**Texte choisi**.
Le geste inutile de Van Aert : les super-champions ne laissent jamais de victoires aux autres

Les deux meilleurs coureurs que nous ayons connus en Belgique au cours des 50 dernières années se sont exprimés clairement. Wout van Aert n’aurait pas dû laisser la victoire à son coéquipier Christophe Laporte, lors de Gand-Wevelgem ce week-end. Il est de loin le coureur le plus sympathique que nous ayons jamais connu dans cette Belgique folle de cyclisme, mais est-il sage de toujours offrir ces prix aux autres ?

« Wout van Aert était de loin le meilleur, vous l’avez vu sur le Kemmel. Il pourrait entrer dans l’histoire en remportant Harelbeke, Wevelgem et le Tour des Flandres ». C’est ce qu’a déclaré sans équivoque Eddy Merckx, le plus grand coureur de tous les temps. Tom Boonen l’a confirmé : « Wout le regrettera ».

Par ailleurs, je ne peux pas imaginer ce que ressent Christophe Laporte. Ce n’est qu’une victoire avec un arrière-goût bizarre après tout.

Pas de cadeaux

Un super-champion ne fait pas de cadeaux. Walter Godefroot l’a décrit ainsi : « Un super-champion n’est jamais un joueur d’équipe. Il est égoïste par définition. Ce n’est pas une erreur. C’est comme ça que ça doit être ».

Le cannibale Merckx lui-même dit : « Une course a besoin d’un vainqueur. Comment peut-on se lancer dans une course sans vouloir gagner ? »

Selon Lance Armstrong, il faut de temps en temps donner une course à quelqu’un d’autre pour des raisons politiques, mais c’est une affirmation à laquelle il ne croit pas vraiment. Il l’a fait lui-même une fois lors de ce sprint infâme avec Pantani sur les flancs du Ventoux lors du Tour 2000. Armstrong avait alors permis à l’Italien de revenir après l’avoir dépassé. Mais aujourd’hui, si vous demandez à Armstrong quelle a été sa plus grande erreur dans sa carrière cycliste, il vous répondra : « Avoir donné cette victoire au pirate italien ».

Pas de cadeaux, bis

Roger De Vlaeminck était lui aussi un gagnant né. Lorsque Merckx lui demanda : « Veux-tu rouler à mes côtés pour Faema ? », l’Eeklonnais répondit : « Pas question. Je ne veux pas rouler avec toi. Je veux rouler contre toi ! »

Justine Henin, qui répond également à la définition de super-championne, a déclaré en 2015 qu’elle était parfois trop concentrée et qu’elle était rongée intérieurement par la rage de vaincre.

Rik Van Looy, l’empereur de Herentals, s’inquiétait il y a quelques années déjà, dans Het Laatste Nieuws, que Wout offrait parfois des victoires aux autres. « On ne cède jamais de courses, même pas à un coéquipier », rugissait-il encore à son âge avancé. Quoi qu’il en soit, l’envie de gagner ne disparaît pas avec l’âge.

**Objectif poursuivi**.
Recopiez fidèlement, dans le texte sur Van Aert, le passage qui commence par « Le geste inutile » et se poursuit jusqu'à « aux autres ? ». Le matériel présenté ici est indépendant du texte sur Van Aert.

**Extrait de référence**.
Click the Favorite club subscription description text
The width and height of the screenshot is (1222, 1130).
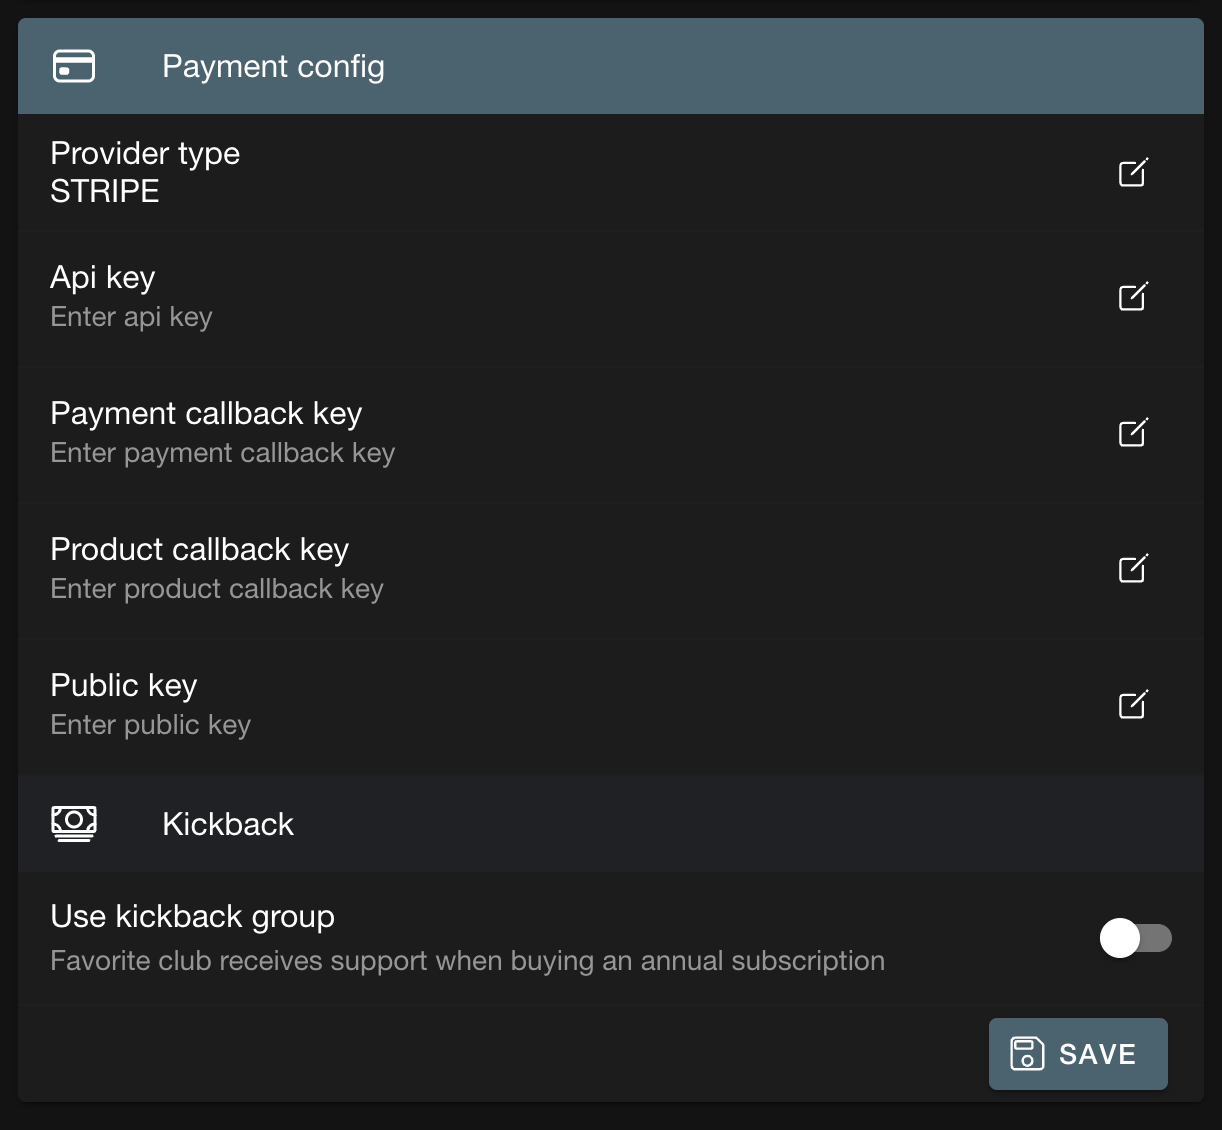(x=467, y=961)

**Réponse complète**.
Le geste inutile de Van Aert : les super-champions ne laissent jamais de victoires aux autres

Les deux meilleurs coureurs que nous ayons connus en Belgique au cours des 50 dernières années se sont exprimés clairement. Wout van Aert n’aurait pas dû laisser la victoire à son coéquipier Christophe Laporte, lors de Gand-Wevelgem ce week-end. Il est de loin le coureur le plus sympathique que nous ayons jamais connu dans cette Belgique folle de cyclisme, mais est-il sage de toujours offrir ces prix aux autres ?